Эти тексты адресованы не изображенным на тимпане фигурам, а зрителю и имеют характер увещеваний и предостережений: награда ожидает праведников, а осуждение — упорствующих грешников. Нет возможности толковать эти надписи в предложенном Веркмайстером смысле; обещания и угрозы равно вложены в уста Христа-Судии. И это подтверждается надписью, вырезанной на мандорле:

«Omnis dispono

solus meritos corono

quos scelus exercet

me judice poena coercet»

(«Один я всех сужу и вознаграждаю по заслугам, а кто преступил, тот мною как Судией будет покаран»).

Непредвзятое чтение всех трех стихотворных надписей тимпана, как кажется, не оставляет сомнения в том, что, по мысли заказчиков — духовных лиц, Христос судит всех, и на суде отделит проклятых от избранников. Награды воспоследуют лишь после суда (dispono corono). Следовательно, никакого исключения из судебной процедуры ни для кого быть не может (Omnia dispono). В отличие от крайне ограниченного числа посвященных в теологию, которым был доступен упомянутый Веркмайстером текст Григория Великого (этот папа писал как в жанре ученой литературы, так и в более популярном житийно-нравоучительном жанре, но «Moralia in Iob», несомненно, относились к литературе для образованных), прихожане едва ли могли помыслить о том, что кто-то не подсуден суду Господа.

*ВЫПОЛНИТЕ ЗАДАНИЕ*: Перескажите короче абзац текста о надписях тимпана, начинающийся словами «Непредвзятое чтение всех трех стихотворных надписей», и сохраните его основные факты.

Записи из источника данных
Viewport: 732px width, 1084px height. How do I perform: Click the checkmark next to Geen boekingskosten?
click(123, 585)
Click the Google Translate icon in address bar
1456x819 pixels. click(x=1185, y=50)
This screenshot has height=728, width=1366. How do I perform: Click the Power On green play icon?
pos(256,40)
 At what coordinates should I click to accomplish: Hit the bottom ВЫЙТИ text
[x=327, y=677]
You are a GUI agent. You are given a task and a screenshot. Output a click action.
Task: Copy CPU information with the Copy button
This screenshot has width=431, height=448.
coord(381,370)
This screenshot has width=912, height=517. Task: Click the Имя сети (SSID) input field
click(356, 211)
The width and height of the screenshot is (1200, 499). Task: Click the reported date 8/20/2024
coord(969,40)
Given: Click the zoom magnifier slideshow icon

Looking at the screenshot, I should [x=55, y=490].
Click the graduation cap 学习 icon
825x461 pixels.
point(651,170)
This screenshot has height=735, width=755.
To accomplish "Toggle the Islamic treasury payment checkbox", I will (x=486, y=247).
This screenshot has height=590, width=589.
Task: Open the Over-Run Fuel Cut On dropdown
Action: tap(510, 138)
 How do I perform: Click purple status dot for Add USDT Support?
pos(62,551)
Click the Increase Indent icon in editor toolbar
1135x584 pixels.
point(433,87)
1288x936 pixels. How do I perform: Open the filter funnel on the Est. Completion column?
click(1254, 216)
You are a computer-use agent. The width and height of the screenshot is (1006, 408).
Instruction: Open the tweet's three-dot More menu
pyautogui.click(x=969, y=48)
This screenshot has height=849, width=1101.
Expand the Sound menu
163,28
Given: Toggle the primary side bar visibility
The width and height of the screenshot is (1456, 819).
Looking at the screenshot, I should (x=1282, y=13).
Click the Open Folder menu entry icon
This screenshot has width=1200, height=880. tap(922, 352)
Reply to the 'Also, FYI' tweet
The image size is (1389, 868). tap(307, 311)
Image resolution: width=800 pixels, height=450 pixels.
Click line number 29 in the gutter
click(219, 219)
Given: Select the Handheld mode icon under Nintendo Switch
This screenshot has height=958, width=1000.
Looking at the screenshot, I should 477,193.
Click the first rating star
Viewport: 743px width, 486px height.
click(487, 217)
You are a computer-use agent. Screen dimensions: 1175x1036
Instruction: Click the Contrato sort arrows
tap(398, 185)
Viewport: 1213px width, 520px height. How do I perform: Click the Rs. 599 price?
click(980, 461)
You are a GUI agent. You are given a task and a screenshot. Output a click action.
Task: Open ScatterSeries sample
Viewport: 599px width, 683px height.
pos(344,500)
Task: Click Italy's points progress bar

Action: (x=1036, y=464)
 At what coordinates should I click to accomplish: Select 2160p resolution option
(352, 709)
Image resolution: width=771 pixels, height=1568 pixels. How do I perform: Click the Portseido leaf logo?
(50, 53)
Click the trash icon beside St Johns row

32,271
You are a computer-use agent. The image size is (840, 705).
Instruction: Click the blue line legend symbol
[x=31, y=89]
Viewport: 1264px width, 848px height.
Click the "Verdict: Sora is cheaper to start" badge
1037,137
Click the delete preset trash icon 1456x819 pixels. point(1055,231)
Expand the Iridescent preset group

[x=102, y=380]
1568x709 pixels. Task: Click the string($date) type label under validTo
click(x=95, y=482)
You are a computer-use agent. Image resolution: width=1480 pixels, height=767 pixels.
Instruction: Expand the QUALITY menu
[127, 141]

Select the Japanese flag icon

*ГОТОВОЕ РЕШЕНИЕ*: Непредвзятое прочтение трех стихотворных надписей тимпана, по-видимому, не оставляет сомнений в замысле заказчиков-клириков. Христос судит всех и на суде отделит проклятых от избранных. Награды последуют только после суда, поэтому никого нельзя исключить из судебной процедуры. Текст Григория Великого, на который ссылается Веркмайстер, знали лишь немногие посвященные в теологию. Этот папа писал и ученые, и житийно-нравоучительные сочинения, но «Moralia in Iob» относились к литературе для образованных. Прихожане же вряд ли могли помыслить, что кто-то не подсуден суду Господа.